··· ENTRIES SHOWN
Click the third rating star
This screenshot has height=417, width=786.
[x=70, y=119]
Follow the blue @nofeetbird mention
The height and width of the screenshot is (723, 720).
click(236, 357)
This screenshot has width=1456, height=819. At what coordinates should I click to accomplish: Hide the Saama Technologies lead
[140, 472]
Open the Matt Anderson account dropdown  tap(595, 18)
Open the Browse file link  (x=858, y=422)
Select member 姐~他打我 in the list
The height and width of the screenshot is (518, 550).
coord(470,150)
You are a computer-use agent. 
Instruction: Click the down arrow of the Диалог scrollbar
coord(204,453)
······
··· ENTRIES SHOWN
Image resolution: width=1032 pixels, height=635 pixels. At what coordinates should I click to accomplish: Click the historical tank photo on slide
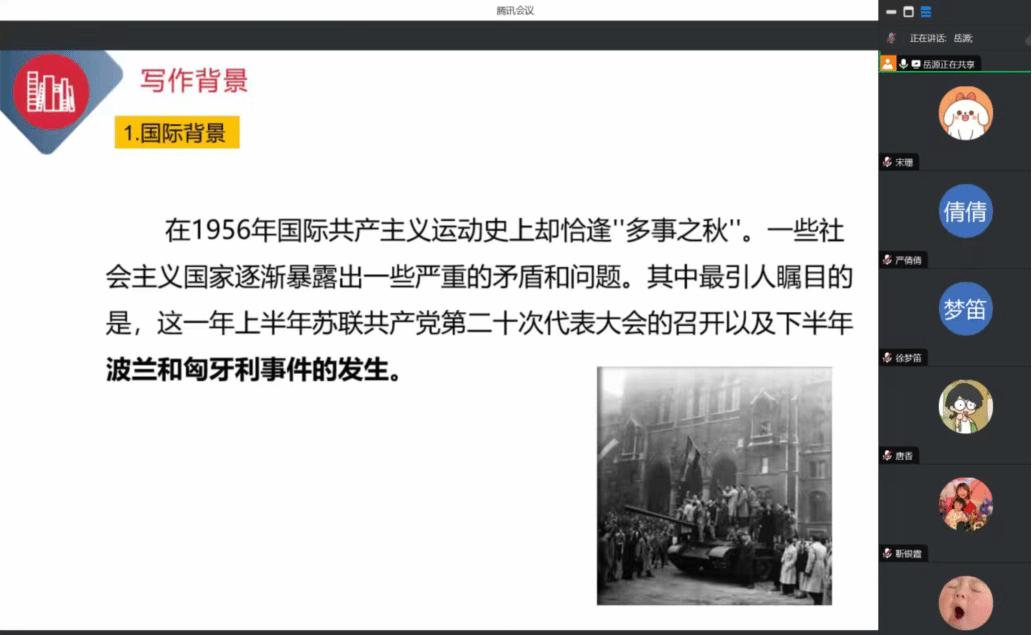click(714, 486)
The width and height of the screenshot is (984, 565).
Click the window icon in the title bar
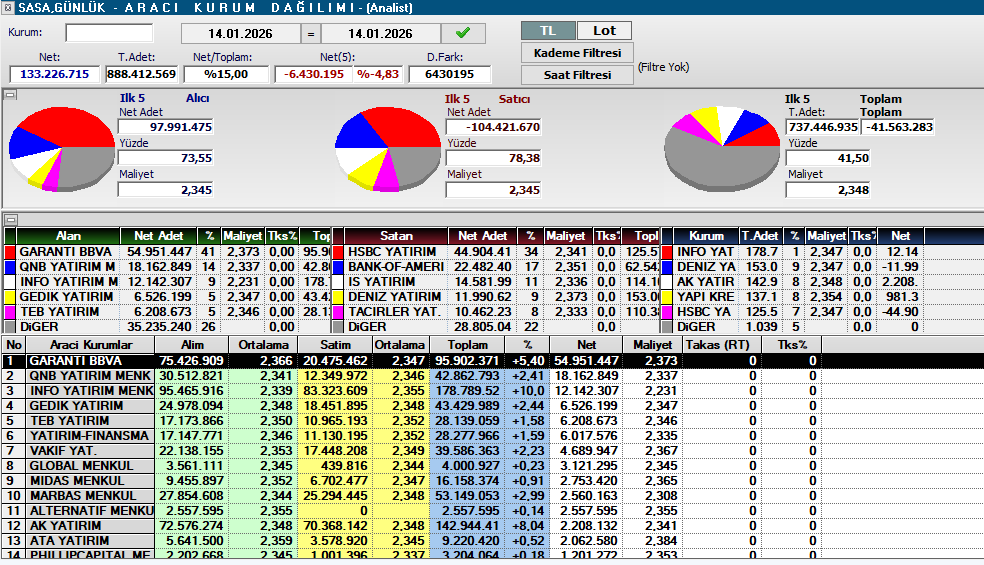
······
··· ENTRIES SHOWN
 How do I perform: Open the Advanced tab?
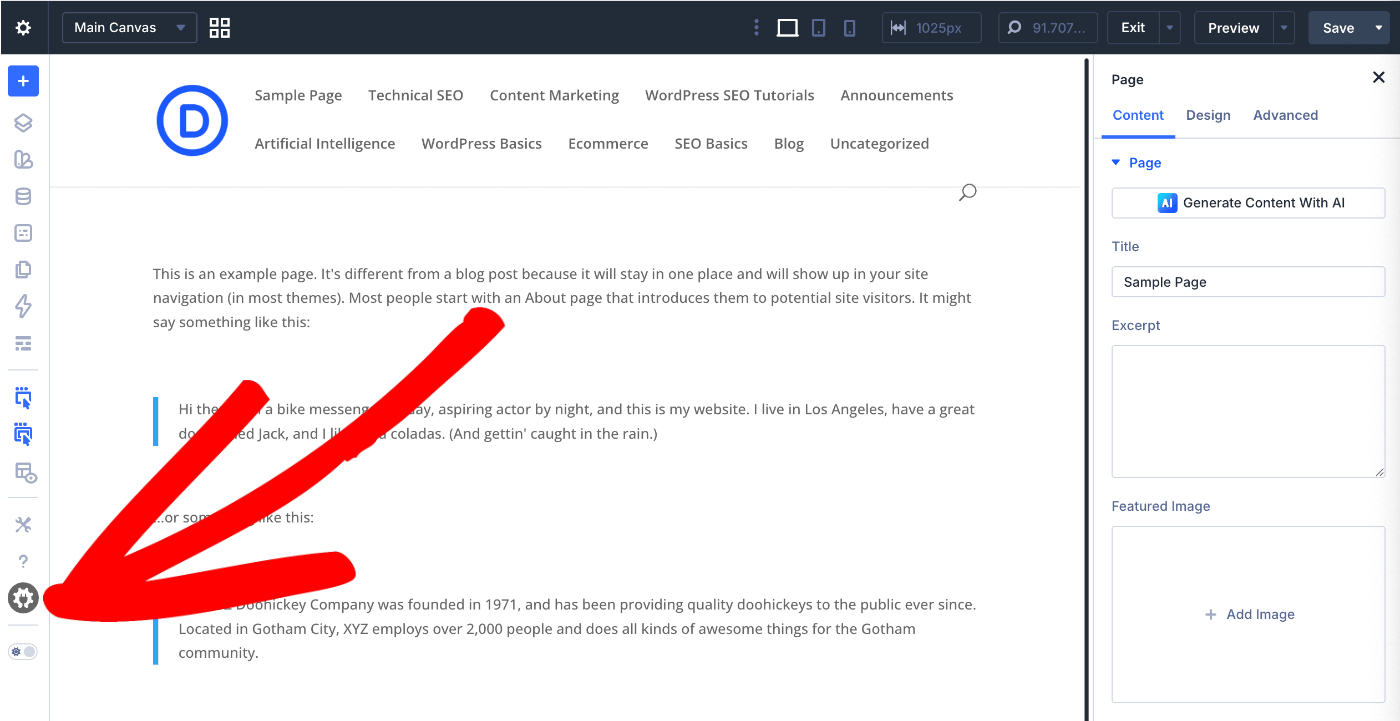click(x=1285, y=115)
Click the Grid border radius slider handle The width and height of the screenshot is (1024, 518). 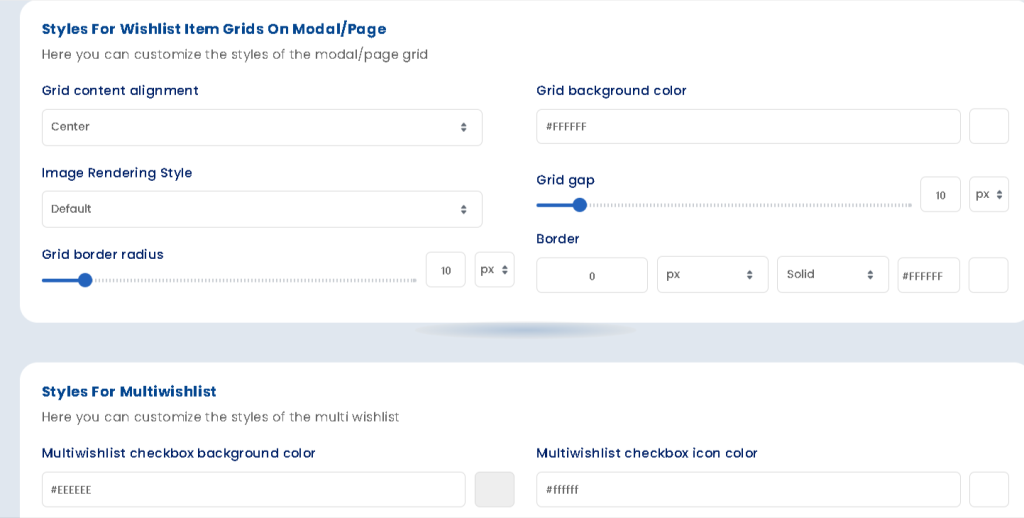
······
WHAT YOU WILL DO:
Edit the listing: begin at the line that has "Click the third rating star" and stop after the line that has "Open the Browse". Return those lines with "account" changed to "profile" and all else unchanged.

EXERCISE SOLUTION:
Click the third rating star
This screenshot has height=417, width=786.
[x=70, y=119]
Follow the blue @nofeetbird mention
The height and width of the screenshot is (723, 720).
click(236, 357)
This screenshot has width=1456, height=819. At what coordinates should I click to accomplish: Hide the Saama Technologies lead
[140, 472]
Open the Matt Anderson profile dropdown  tap(595, 18)
Open the Browse file link  (x=858, y=422)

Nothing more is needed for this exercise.